Nothing of what you write here matches my experience with AI.
Specification is worth writing (and spending a lot more time on than implementation) because it's the part that you can still control, fully read, understand etc. Once it gets into the code, reviewing it will be a lot harder, and if you insist on reviewing everything it'll slow things down to your speed.
> If the cost of writing code is approaching zero, there's no point investing resources to perfect a system in one shot.
THe AI won't get the perfect system in one shot, far from it! And especially not from sloppy initial requirements that leave a lot of edge (or not-so-edge) cases unadressed. But if you have a good requirement to start with, you have a chance to correct the AI, keep it on track; you have something to go back to and ask other AI, "is this implementation conforming to the spec or did it miss things?"
> five different versions of the thing you're building and simply pick the best one.

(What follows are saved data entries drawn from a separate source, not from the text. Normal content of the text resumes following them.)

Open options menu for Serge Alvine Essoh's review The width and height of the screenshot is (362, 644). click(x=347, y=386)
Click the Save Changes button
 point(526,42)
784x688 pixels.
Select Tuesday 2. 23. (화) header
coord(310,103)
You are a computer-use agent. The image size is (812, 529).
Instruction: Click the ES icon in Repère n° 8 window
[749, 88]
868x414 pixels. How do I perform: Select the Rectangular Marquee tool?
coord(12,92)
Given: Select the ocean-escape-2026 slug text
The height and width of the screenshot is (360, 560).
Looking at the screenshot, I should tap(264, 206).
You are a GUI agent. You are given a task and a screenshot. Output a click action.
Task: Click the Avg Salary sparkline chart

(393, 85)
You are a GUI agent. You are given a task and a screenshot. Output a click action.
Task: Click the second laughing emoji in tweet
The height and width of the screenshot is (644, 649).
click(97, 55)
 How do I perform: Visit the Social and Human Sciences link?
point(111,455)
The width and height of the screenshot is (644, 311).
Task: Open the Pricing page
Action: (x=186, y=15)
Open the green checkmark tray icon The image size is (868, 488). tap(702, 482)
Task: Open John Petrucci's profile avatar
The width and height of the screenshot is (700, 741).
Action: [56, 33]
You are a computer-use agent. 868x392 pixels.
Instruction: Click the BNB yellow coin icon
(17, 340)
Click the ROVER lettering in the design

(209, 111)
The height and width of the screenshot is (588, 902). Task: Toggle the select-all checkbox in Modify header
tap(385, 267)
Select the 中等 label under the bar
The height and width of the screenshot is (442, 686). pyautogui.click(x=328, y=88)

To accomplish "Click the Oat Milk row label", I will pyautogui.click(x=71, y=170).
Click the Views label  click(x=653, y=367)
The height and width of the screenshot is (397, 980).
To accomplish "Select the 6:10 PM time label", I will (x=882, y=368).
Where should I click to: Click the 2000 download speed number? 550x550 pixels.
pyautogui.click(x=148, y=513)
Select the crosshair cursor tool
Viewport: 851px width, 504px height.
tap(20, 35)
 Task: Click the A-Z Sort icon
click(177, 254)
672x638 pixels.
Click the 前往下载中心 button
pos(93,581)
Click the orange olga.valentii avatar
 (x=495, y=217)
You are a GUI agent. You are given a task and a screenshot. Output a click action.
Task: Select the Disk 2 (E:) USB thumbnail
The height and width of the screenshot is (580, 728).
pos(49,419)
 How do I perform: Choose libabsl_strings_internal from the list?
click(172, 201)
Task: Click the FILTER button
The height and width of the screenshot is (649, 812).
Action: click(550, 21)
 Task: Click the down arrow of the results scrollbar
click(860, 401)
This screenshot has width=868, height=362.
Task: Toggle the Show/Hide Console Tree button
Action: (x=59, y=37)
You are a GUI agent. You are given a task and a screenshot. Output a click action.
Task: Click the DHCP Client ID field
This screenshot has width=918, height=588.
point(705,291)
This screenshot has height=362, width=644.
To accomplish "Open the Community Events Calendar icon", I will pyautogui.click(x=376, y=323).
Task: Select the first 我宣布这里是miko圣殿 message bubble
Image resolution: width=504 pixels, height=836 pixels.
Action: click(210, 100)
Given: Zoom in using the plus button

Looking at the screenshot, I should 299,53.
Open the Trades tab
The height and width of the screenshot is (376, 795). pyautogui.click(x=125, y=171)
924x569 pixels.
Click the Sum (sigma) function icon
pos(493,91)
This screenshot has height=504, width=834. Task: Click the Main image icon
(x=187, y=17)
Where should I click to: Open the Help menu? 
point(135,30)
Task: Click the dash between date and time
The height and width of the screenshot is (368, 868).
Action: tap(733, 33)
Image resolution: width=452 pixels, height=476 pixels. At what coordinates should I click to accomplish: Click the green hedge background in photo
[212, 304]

Problem is, what if the best one is still not good enough? Then what? You do 50? They might all be bad. You need a way to iterate to convergence
This. Waterfall never worked for a reason. Humans and agents both need to develop a first draft, then re-evaluate with the lessons learned and the structure that has evolved. It’s very very time consuming to plan a complex, working system up front. NASA has done it, for the moon landing. But we don’t have those resources, so we plan, build, evaluate, and repeat.